3. (Optional) To use RAM and Tag2Text in other projects, better to install recognize-anything as a package:
```bash
pip install -e .
```
Then the RAM and Tag2Text model can be imported in other projects:
```python
from ram.models import ram, tag2text
```
### **RAM Inference** ##
Get the English and Chinese outputs of the images:
python inference_ram.py --image images/demo/demo1.jpg \
--pretrained pretrained/ram_swin_large_14m.pth
### **RAM Inference on Unseen Categories (Open-Set)** ##
Firstly, custom recognition categories in [build_openset_label_embedding](./ram/utils/openset_utils.py), then get the tags of the images:
python inference_ram_openset.py --image images/openset_example.jpg \
--pretrained pretrained/ram_swin_large_14m.pth
### **Tag2Text Inference** ##
Get the tagging and captioning results:
python inference_tag2text.py --image images/demo/demo1.jpg \
--pretrained pretrained/tag2text_swin_14m.pth
Or get the tagging and sepcifed captioning results (optional):
python inference_tag2text.py --image images/demo/demo1.jpg \
--pretrained pretrained/tag2text_swin_14m.pth \
--specified-tags "cloud,sky"
### **Batch Inference and Evaluation** ##
We release two datasets `OpenImages-common` (214 seen classes) and `OpenImages-rare` (200 unseen classes). Copy or sym-link test images of [OpenImages v6](https://storage.googleapis.com/openimages/web/download_v6.html) to `datasets/openimages_common_214/imgs/` and `datasets/openimages_rare_200/imgs`.

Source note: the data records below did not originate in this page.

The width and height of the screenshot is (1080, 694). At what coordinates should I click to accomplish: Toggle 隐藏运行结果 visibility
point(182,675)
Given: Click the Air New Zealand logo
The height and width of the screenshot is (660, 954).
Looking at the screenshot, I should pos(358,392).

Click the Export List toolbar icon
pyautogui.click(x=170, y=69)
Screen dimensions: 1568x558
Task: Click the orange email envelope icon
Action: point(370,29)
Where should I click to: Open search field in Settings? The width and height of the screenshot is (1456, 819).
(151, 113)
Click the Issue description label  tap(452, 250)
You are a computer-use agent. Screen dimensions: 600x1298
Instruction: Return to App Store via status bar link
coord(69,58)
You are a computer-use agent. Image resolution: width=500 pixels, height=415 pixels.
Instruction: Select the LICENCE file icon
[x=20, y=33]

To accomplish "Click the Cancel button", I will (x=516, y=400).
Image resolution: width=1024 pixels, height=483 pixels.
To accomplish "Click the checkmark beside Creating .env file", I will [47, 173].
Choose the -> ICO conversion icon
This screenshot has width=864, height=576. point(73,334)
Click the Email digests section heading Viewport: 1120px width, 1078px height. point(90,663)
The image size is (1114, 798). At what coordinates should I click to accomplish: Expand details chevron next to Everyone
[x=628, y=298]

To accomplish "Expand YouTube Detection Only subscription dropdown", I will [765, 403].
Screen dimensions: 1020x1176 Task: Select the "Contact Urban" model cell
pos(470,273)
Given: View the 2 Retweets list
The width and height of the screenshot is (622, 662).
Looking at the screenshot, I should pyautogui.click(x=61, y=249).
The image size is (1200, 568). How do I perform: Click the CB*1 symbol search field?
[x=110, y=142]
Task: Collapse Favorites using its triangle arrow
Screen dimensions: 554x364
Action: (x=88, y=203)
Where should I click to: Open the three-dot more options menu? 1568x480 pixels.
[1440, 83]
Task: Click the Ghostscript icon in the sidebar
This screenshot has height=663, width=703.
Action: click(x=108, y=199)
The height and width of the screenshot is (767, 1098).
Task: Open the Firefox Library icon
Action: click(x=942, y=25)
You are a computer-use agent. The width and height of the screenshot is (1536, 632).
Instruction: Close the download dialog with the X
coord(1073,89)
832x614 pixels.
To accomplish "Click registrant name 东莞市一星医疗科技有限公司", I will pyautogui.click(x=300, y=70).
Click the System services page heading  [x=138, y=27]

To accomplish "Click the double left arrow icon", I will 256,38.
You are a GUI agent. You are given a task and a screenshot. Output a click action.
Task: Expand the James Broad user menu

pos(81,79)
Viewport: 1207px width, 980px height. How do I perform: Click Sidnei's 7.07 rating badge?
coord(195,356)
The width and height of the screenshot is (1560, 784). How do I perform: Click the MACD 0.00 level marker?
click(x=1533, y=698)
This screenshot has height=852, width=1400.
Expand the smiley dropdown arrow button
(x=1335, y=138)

To evaluate RAM on `OpenImages-common`:
```bash
python batch_inference.py \
--model-type ram \
--checkpoint pretrained/ram_swin_large_14m.pth \
--dataset openimages_common_214 \
--output-dir outputs/ram
```
To evaluate RAM open-set capability on `OpenImages-rare`:
```bash
python batch_inference.py \
--model-type ram \
--checkpoint pretrained/ram_swin_large_14m.pth \
--open-set \
--dataset openimages_rare_200 \
--output-dir outputs/ram_openset
```
To evaluate Tag2Text on `OpenImages-common`:
```bash
python batch_inference.py \
--model-type tag2text \
--checkpoint pretrained/tag2text_swin_14m.pth \
--dataset openimages_common_214 \
--output-dir outputs/tag2text
```
Please refer to `batch_inference.py` for more options. To get P/R in table 3 of our paper, pass `--threshold=0.86` for RAM and `--threshold=0.68` for Tag2Text.
To batch inference custom images, you can set up you own datasets following the given two datasets.
## :golfing: Model Training/Finetuning
### **Tag2Text** ##
At present, we can only open source [the forward function of Tag2Text](./ram/models/tag2text.py#L141) as much as possible.
To train/finetune Tag2Text on a custom dataset, you can refer to the complete training codebase of [BLIP](https://github.com/salesforce/BLIP/tree/main) and make the following modifications:
1. Replace the "models/blip.py" file with the current "[tag2text.py](./ram/models/tag2text.py)" model file;
2. Load additional tags based on the original dataloader.
### **RAM** ##
The training code of RAM cannot be open-sourced temporarily as it is in the company's process.